And we all will pay the price, because the legal settlements will come out of our tax money.

Thanks to Jim Lyle and Carol Detrick — who’s been trying to get this fixed for five years — for the heads-up.

……….

Downtown’s Figueroa corridor could be the next Silicon Valley. But only if the city allows the MyFigueroa project to connect and transform the street.

Once again, a city analyst suggests going back to the same well by raising sales taxes half a cent to pay for roadway and sidewalk repair, rather than find a more innovative way to finance the much needed work. But how many times will city voters approve the same tax, especially with plans proceeding for a new Metro sales tax extension in the near future?

Streetsblog rides with last weekend’s Tour de Watts, and finds things are looking up in one of the city’s most maligned and misunderstood neighborhoods.

Somehow, the annual Bicycle Film Festival snuck up on us this year; it makes a great lead-in for the April 6th Wilshire CicLAvia.
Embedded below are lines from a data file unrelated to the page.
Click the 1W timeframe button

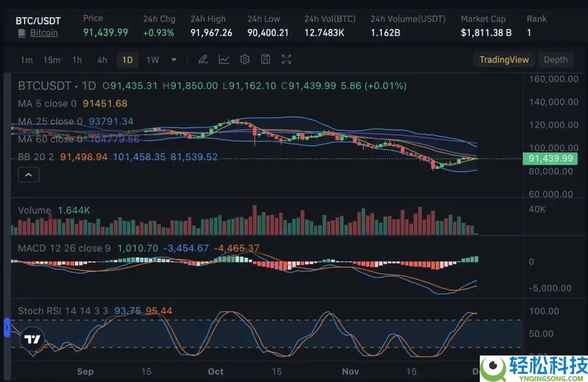point(152,59)
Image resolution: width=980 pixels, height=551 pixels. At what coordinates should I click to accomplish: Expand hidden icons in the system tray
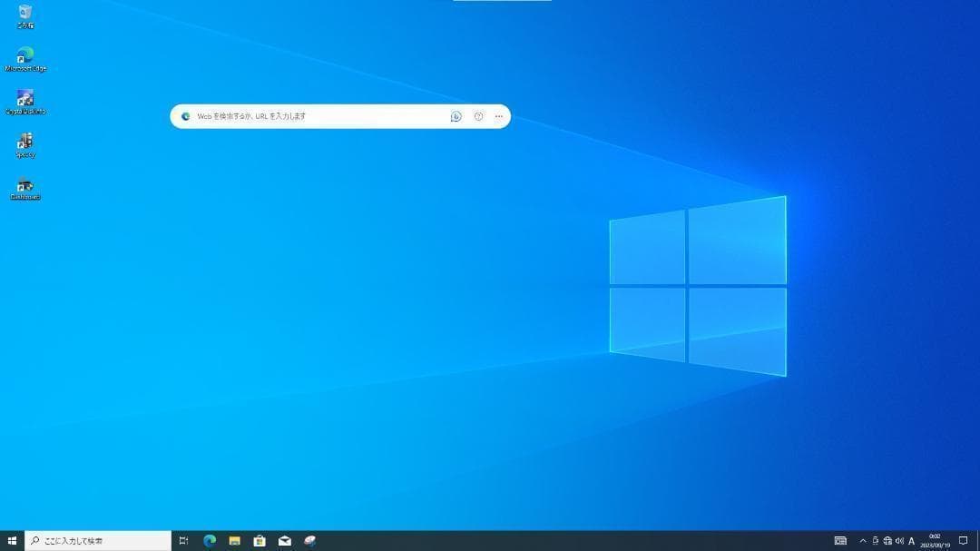click(x=863, y=541)
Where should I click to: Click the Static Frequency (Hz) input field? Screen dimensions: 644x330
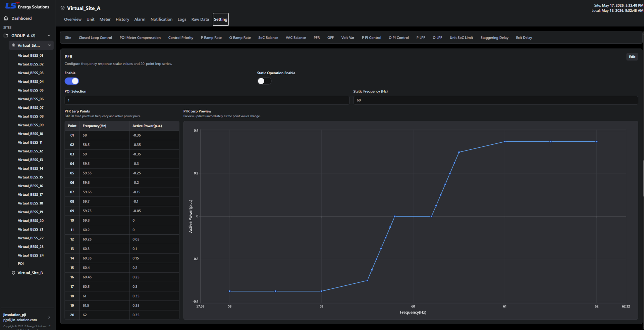coord(495,100)
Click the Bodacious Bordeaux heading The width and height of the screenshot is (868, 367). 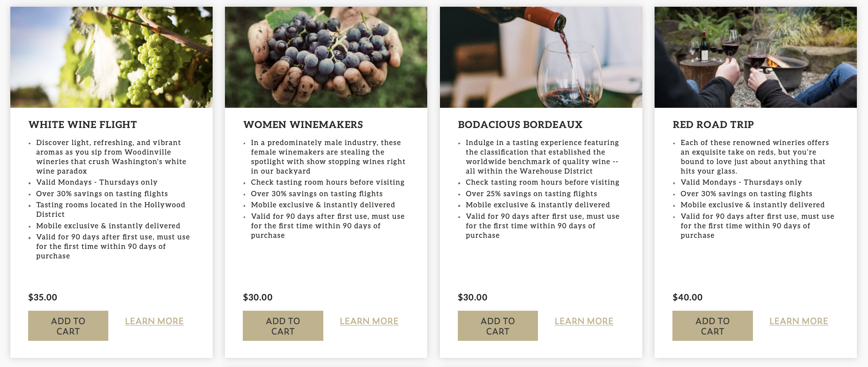click(x=520, y=124)
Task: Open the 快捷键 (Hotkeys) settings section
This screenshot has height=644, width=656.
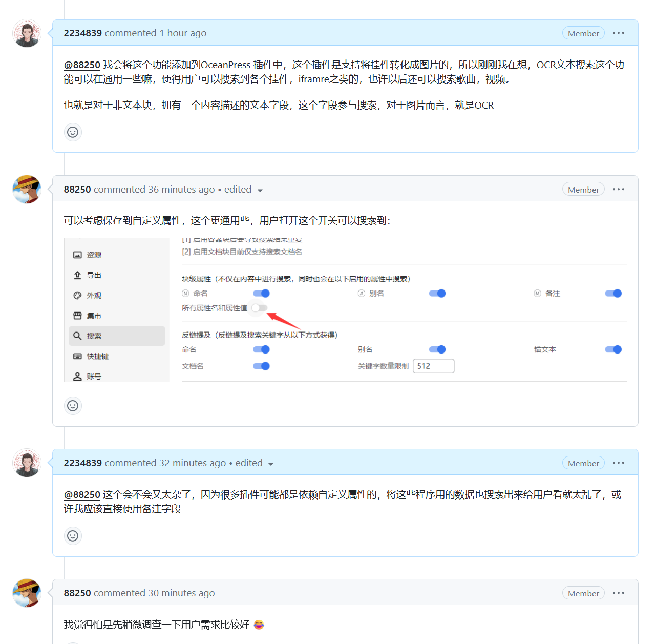Action: click(x=99, y=356)
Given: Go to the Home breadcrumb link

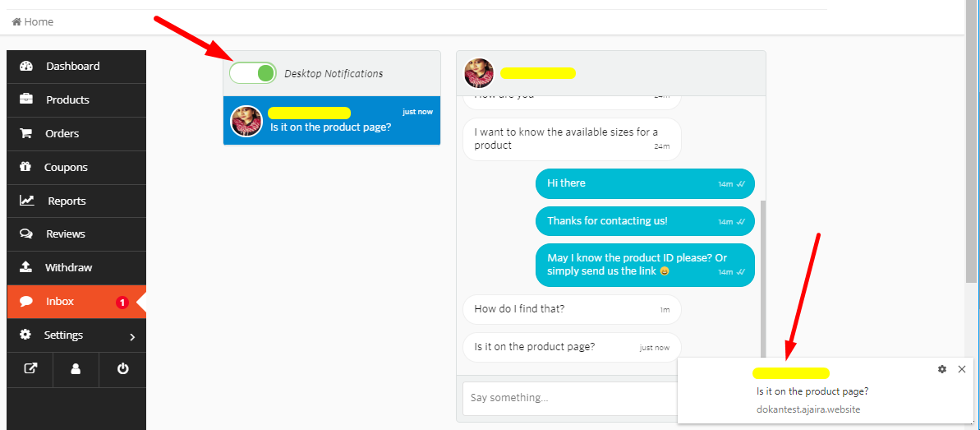Looking at the screenshot, I should [x=33, y=22].
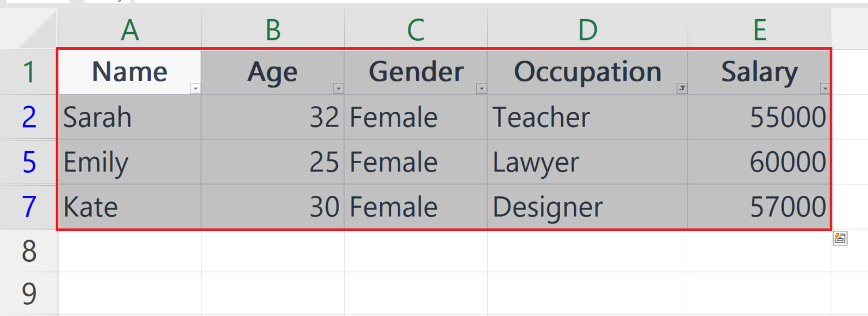Select column A header
The height and width of the screenshot is (316, 868).
click(129, 29)
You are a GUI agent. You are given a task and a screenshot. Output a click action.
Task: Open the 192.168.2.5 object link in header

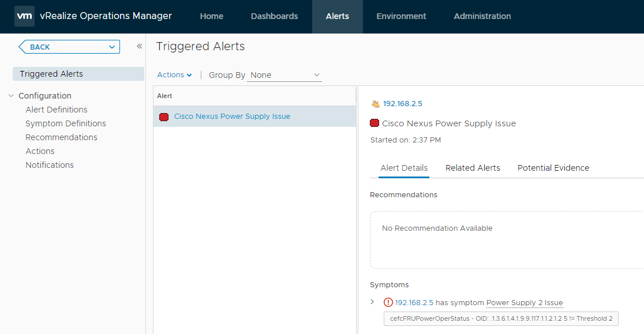(403, 104)
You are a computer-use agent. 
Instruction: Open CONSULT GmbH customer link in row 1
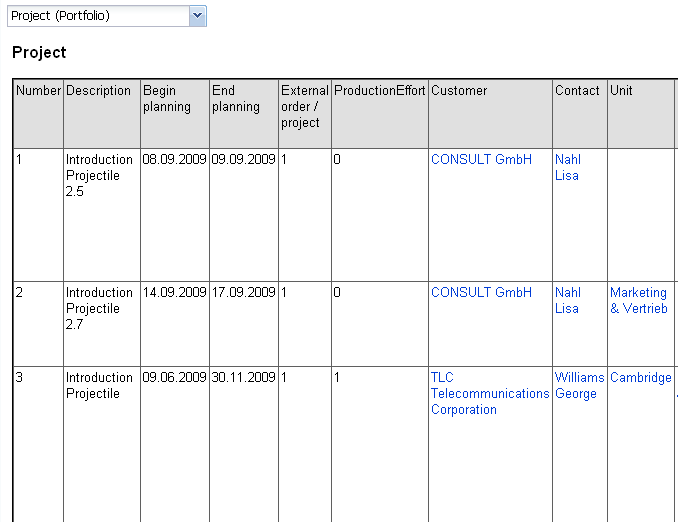[481, 160]
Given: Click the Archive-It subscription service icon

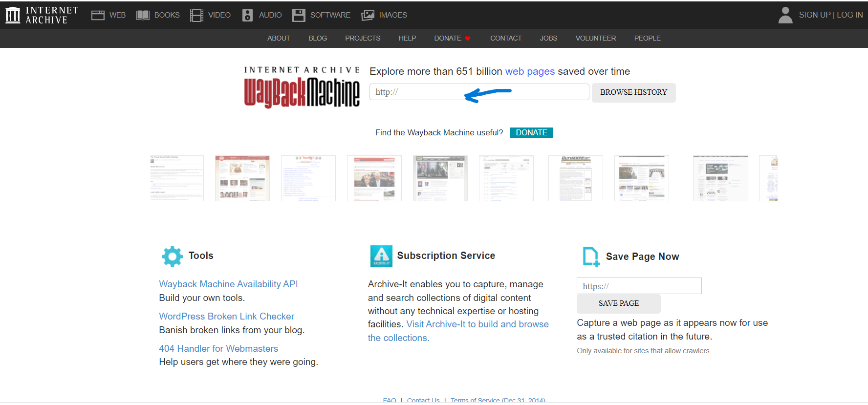Looking at the screenshot, I should [381, 256].
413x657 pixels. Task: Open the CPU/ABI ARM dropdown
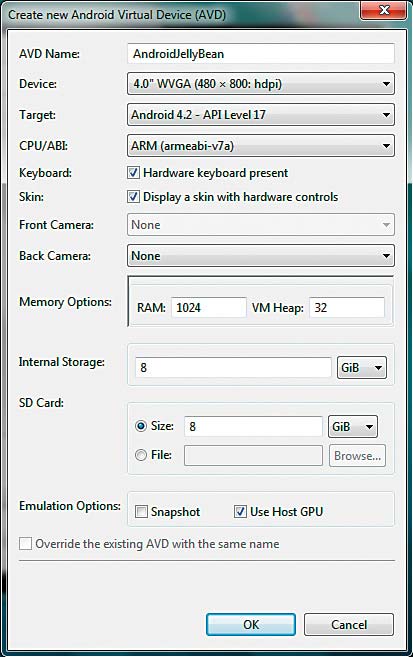[x=261, y=146]
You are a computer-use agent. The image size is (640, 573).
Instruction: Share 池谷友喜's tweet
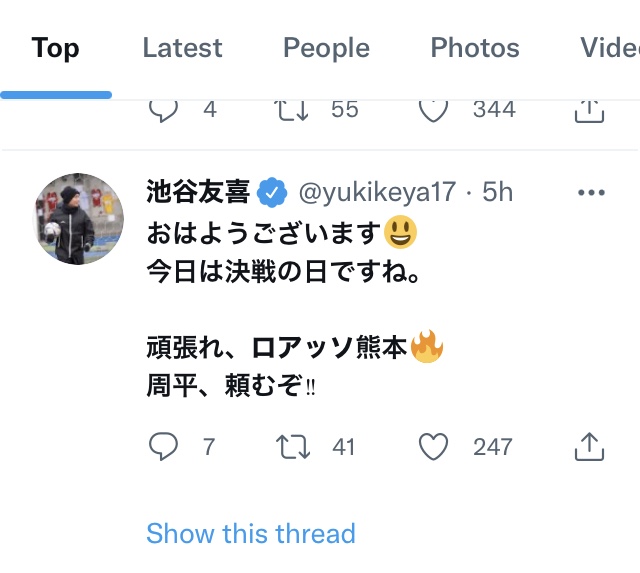pos(590,447)
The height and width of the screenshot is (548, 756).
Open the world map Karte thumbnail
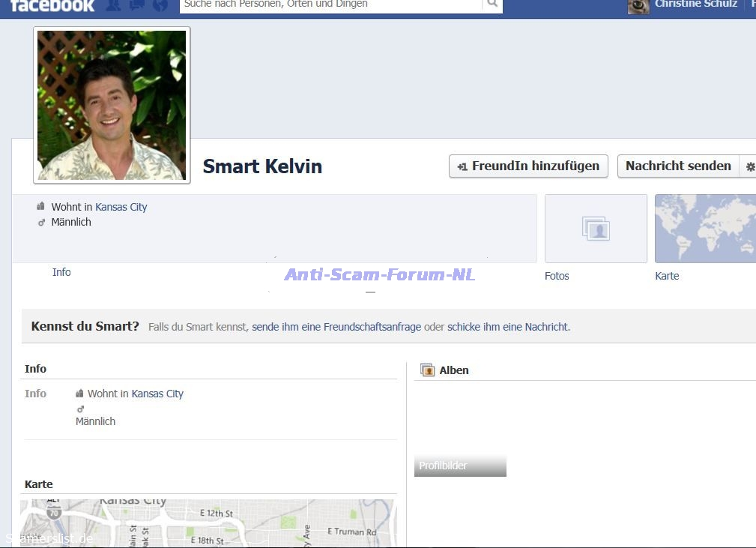tap(705, 229)
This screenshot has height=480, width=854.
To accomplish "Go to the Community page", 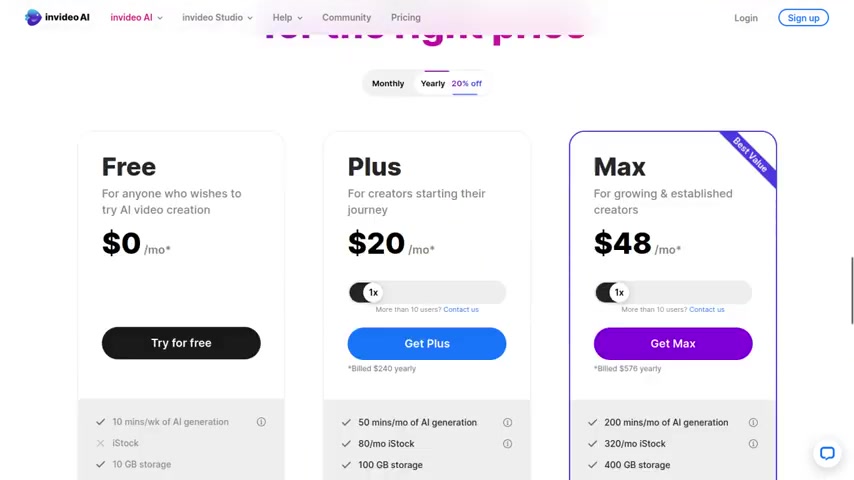I will [x=346, y=17].
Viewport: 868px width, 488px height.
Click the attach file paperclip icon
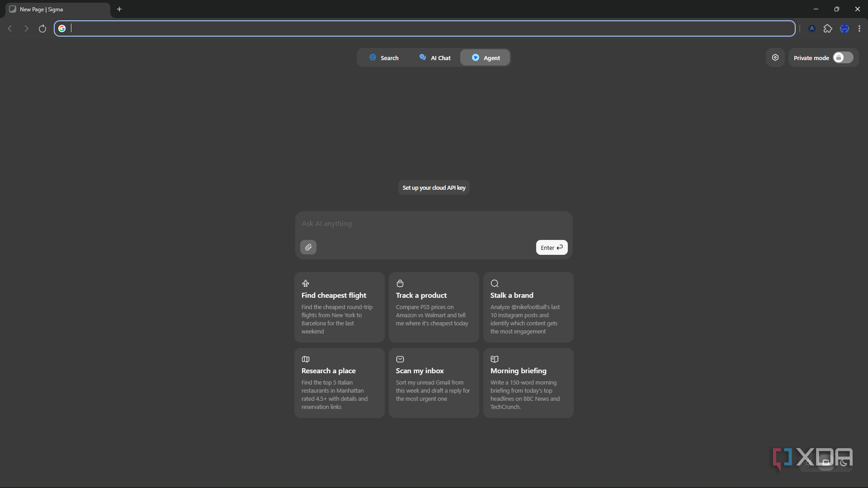[x=308, y=247]
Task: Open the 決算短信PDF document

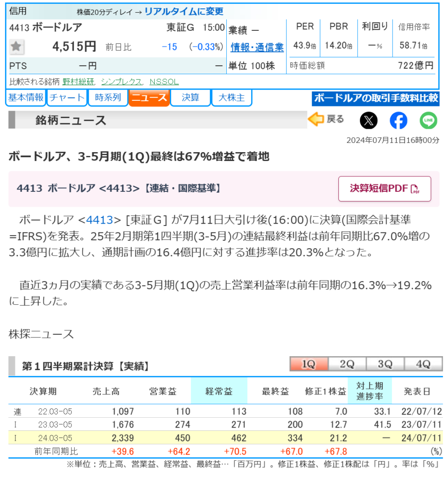Action: [385, 189]
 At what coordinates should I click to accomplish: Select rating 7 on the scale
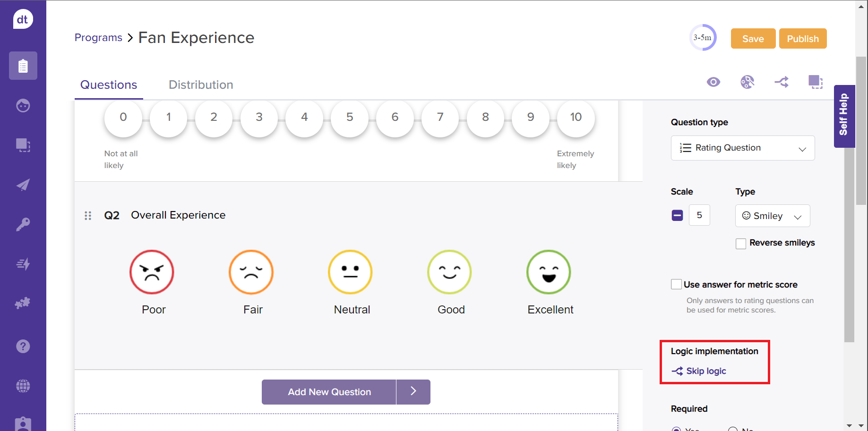tap(440, 118)
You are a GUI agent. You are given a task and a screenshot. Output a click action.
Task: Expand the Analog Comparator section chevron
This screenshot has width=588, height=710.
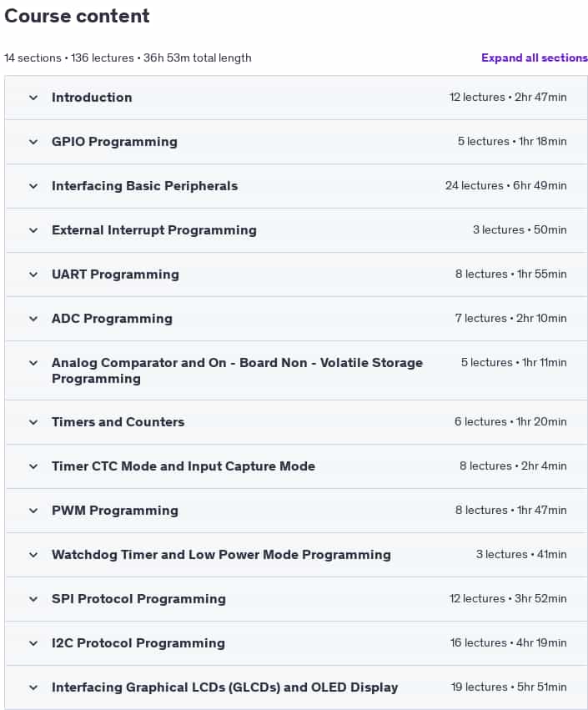click(x=33, y=363)
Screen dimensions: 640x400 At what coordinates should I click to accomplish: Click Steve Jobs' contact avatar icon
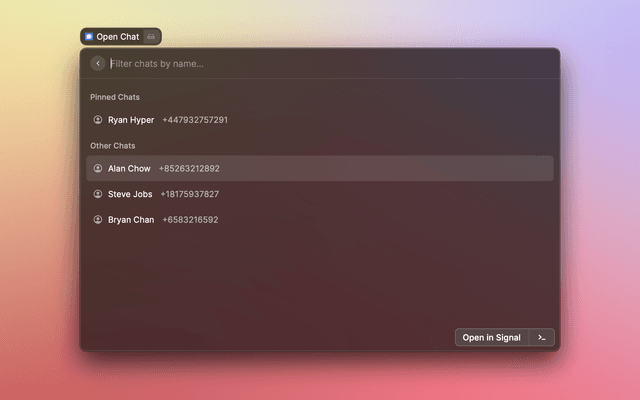(98, 194)
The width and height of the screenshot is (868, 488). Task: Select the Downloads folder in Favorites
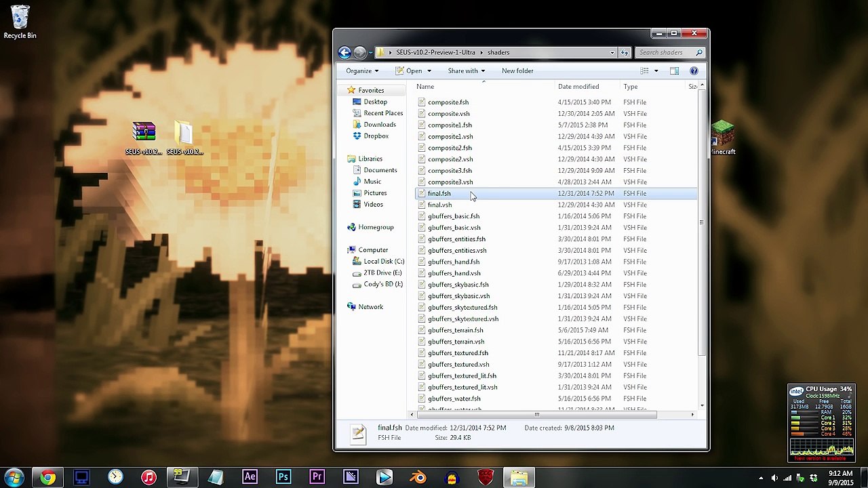click(379, 124)
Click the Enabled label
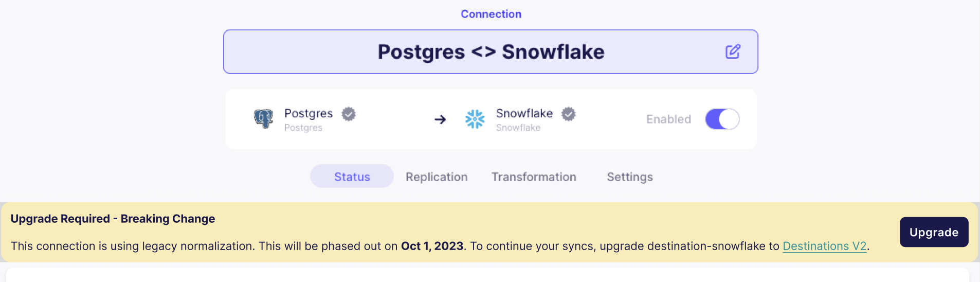980x282 pixels. pos(668,119)
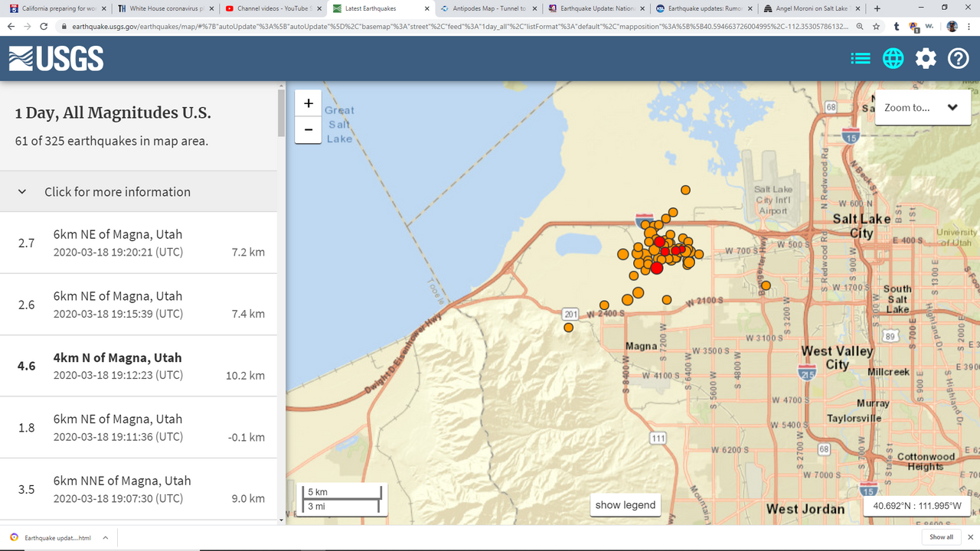980x551 pixels.
Task: Zoom in on the map with plus button
Action: [309, 103]

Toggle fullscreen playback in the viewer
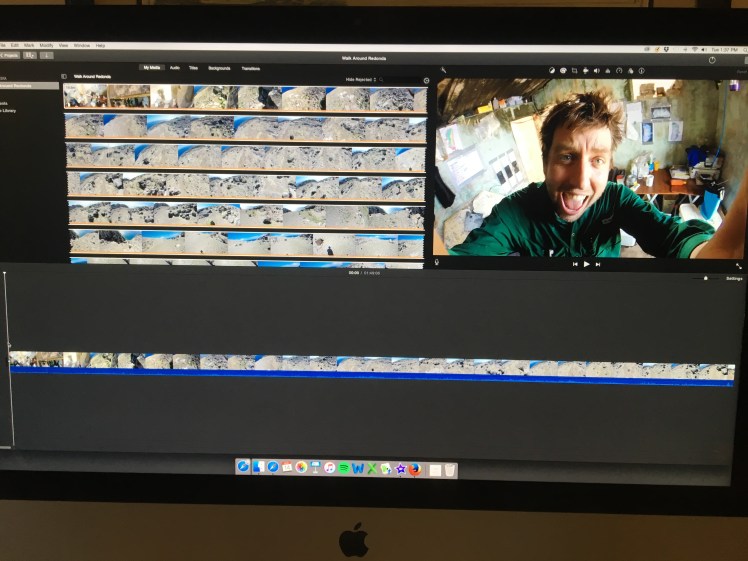(x=739, y=266)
Speaking of which, CicLAvia wants you to have a free pin, while two Open Streets events proposed for the San Gabriel Valley.

San Fernando votes to move forward with the proposed Pacoima Wash Bikeway.

A bike riding child was struck by a school bus in Fontana Tuesday morning, but somehow managed to escape uninjured. Meanwhile, a 12-year old boy is hit by an SUV in Whittier, with no word on his condition; thanks to Erik Griswold for the heads-up.

Bike Newport Beach contends with harried and hostile drivers.

A 44-year old San Diego bike rider is injured after being struck from behind by a high-end hit-and-run driver.

Bike San Diego sets its sights higher after winning a national advocacy award.

One hundred 5th graders are raising funds to ride from Yuma AZ to San Diego in a couple weeks. Did I mention they’re only in the 5th grade? Seriously, those kids rock.

Ninety-two-year old anti-authoritarian, pro-bike and anti-car-industrial-complex former Caltrans engineer passes away. After reading this obit, I really wish I’d known that guy.

Who needs side reflectors and wheel lights when your entire bike glows in the headlights?

The question of how to get more women on their bikes raises its head once again. Isn’t the easiest way to increase ridership among women, as well as other human beings, simply to make our streets safe for everyone?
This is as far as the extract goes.